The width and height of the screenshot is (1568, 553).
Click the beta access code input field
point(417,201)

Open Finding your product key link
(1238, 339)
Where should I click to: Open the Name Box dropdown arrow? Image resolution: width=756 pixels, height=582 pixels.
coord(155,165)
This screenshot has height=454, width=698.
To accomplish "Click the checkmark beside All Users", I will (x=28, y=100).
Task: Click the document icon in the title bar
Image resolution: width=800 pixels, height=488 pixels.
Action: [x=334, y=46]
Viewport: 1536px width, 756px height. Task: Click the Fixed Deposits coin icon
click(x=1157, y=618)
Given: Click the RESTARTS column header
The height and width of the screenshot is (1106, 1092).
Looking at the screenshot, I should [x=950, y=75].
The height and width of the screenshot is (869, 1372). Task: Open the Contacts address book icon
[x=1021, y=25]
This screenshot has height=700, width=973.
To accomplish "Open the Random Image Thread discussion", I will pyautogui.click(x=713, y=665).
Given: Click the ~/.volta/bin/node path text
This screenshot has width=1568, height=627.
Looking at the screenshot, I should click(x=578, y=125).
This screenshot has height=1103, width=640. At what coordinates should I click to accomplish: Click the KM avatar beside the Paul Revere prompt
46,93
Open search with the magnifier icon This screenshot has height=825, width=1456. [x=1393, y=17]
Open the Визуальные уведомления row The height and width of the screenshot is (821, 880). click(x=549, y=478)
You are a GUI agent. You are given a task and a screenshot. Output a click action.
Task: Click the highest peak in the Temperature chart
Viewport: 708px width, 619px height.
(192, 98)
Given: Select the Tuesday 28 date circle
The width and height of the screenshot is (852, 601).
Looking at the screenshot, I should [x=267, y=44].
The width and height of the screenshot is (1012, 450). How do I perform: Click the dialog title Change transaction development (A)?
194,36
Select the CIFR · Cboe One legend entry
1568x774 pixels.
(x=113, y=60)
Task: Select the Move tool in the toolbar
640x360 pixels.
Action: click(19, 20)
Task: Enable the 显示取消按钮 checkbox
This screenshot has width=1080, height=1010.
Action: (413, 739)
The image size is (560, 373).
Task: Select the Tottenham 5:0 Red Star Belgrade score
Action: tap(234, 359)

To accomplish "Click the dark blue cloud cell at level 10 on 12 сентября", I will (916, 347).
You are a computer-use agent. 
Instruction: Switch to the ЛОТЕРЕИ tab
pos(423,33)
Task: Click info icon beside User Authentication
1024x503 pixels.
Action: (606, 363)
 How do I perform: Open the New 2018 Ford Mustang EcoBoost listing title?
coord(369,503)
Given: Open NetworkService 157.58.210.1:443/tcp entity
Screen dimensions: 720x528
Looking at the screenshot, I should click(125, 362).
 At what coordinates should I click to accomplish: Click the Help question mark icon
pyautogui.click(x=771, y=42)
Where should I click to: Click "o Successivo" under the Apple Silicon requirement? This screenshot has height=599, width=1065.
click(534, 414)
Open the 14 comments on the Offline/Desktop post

Work instruction:
What you give back must be the stretch above, starting at the line with "The height and width of the screenshot is (1106, 1092)." and ending at the line with "Open the Визуальные", copied exactly.

Output:
The height and width of the screenshot is (1106, 1092).
Looking at the screenshot, I should [x=950, y=75].
The height and width of the screenshot is (869, 1372). Task: Open the Contacts address book icon
[x=1021, y=25]
This screenshot has height=700, width=973.
To accomplish "Open the Random Image Thread discussion", I will pyautogui.click(x=713, y=665).
Given: Click the ~/.volta/bin/node path text
This screenshot has width=1568, height=627.
Looking at the screenshot, I should click(x=578, y=125).
This screenshot has height=1103, width=640. At what coordinates should I click to accomplish: Click the KM avatar beside the Paul Revere prompt
46,93
Open search with the magnifier icon This screenshot has height=825, width=1456. [x=1393, y=17]
Open the Визуальные уведомления row The height and width of the screenshot is (821, 880). click(x=549, y=478)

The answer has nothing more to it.